# Preprocessing (feature engineering)

I decided to do all feature engineering before splitting because both processes are independent in my pipeline. Performing all the feature engineering ahead of splitting simplifies the pipeline.

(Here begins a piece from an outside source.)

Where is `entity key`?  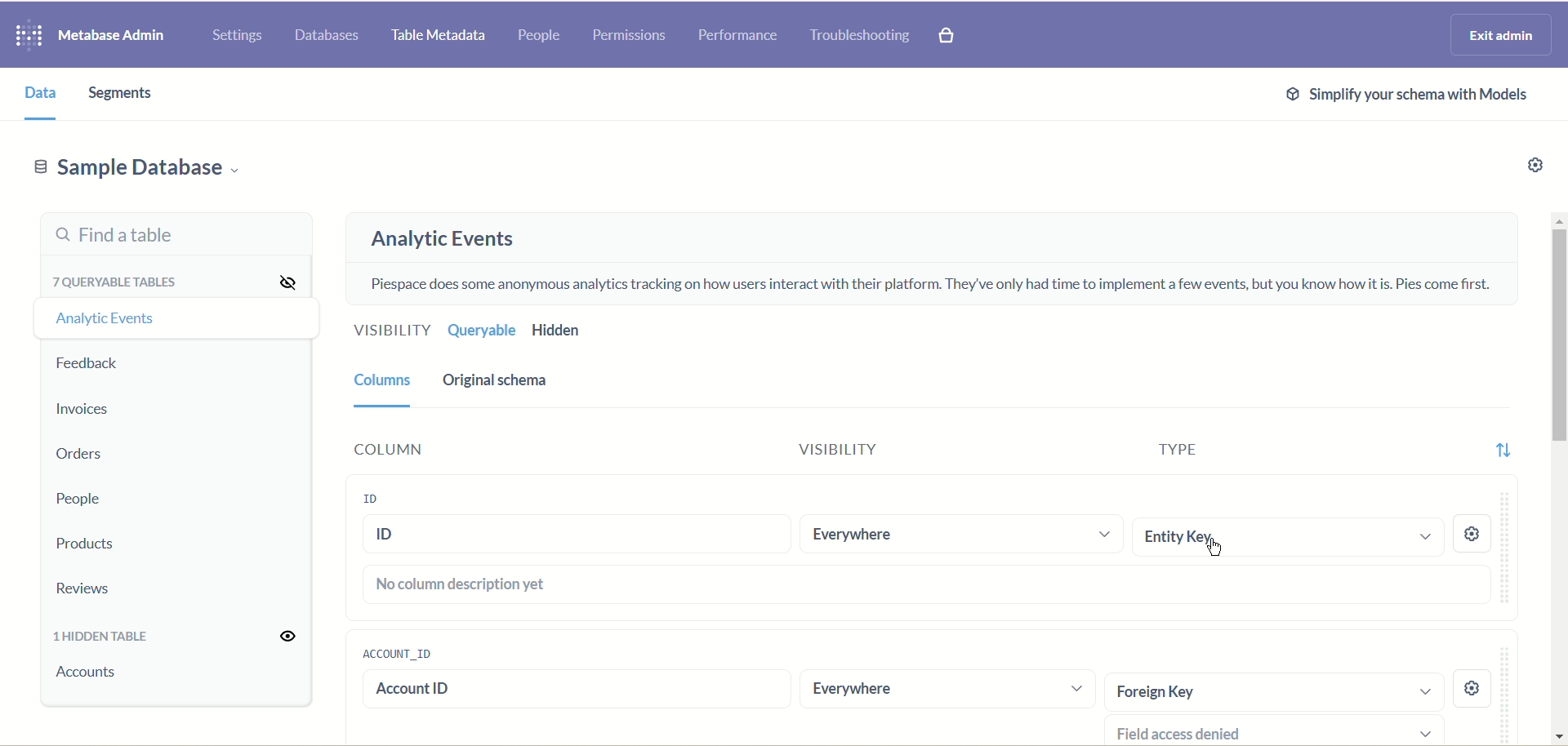
entity key is located at coordinates (1291, 538).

The purpose of this notebook is to:

1. Fill `heat index`, `wind chill`, and `class` missing values (*explained in EDA*)
2. Create speed feature
3. Create race-specific combinations of speed and time
4. Create weather combinations
5. Add `month`, `day`, `year` features

## Import necessary packages and data

In [14]:
import pandas as pd

df = pd.read_csv("../data/compiled.csv")
df.head()

Unnamed: 0,Name,Grade,Section,Class,School,Race,Date,Place,Time (sec),Speed Rating,...,Wind Speed,Precipitation,Dew Point,Humidity,Wind Chill,Wind Gust,Heat Index,Visibility,Year,Distance (mi)
0,Allyson Tierney,12.0,01-,C,Albertus Magnus,Section 1-Class C,2014-11-01 00:00:00,25.0,1325,70.0,...,14.3,0.0,33.4,63.18,38.7,23.0,,9.9,2014,3.106
1,Andrea Nardone,11.0,01-,C,Albertus Magnus,Section 1-Class C,2014-11-01 00:00:00,3.0,1172,121.03,...,14.3,0.0,33.4,63.18,38.7,23.0,,9.9,2014,3.106
2,Emily Auld,11.0,01-,C,Albertus Magnus,Section 1-Class C,2014-11-01 00:00:00,15.0,1253,94.19,...,14.3,0.0,33.4,63.18,38.7,23.0,,9.9,2014,3.106
3,Ruth Segall,10.0,01-,C,Ardsley,Section 1-Class C,2014-11-01 00:00:00,37.0,1384,50.54,...,14.3,0.0,33.4,63.18,38.7,23.0,,9.9,2014,3.106
4,Selena Colon,12.0,01-,C,Ardsley,Section 1-Class C,2014-11-01 00:00:00,8.0,1198,112.62,...,14.3,0.0,33.4,63.18,38.7,23.0,,9.9,2014,3.106


## Fill (some) Missing Values

In [15]:
# Explained in EDA, TLDR: no heat index below 80F, no wind chill above 50F/below 3MPH winds
df['Heat Index'] = df['Heat Index'].fillna(df['Temperature'])
df['Wind Chill'] = df['Wind Chill'].fillna(df['Temperature'])
df['Class'] = df['Class'].fillna("CITY") # missing values for class are all NYC schools

## Feature Engineering 
Speed, Race-Specific Speed & Time, Weather, Date

In [16]:
before_cols = df.columns

df['Time-Place'] = df["Time (sec)"]/df["Place"]
df['Name-School'] = df["Name"] + "-" + df["School"]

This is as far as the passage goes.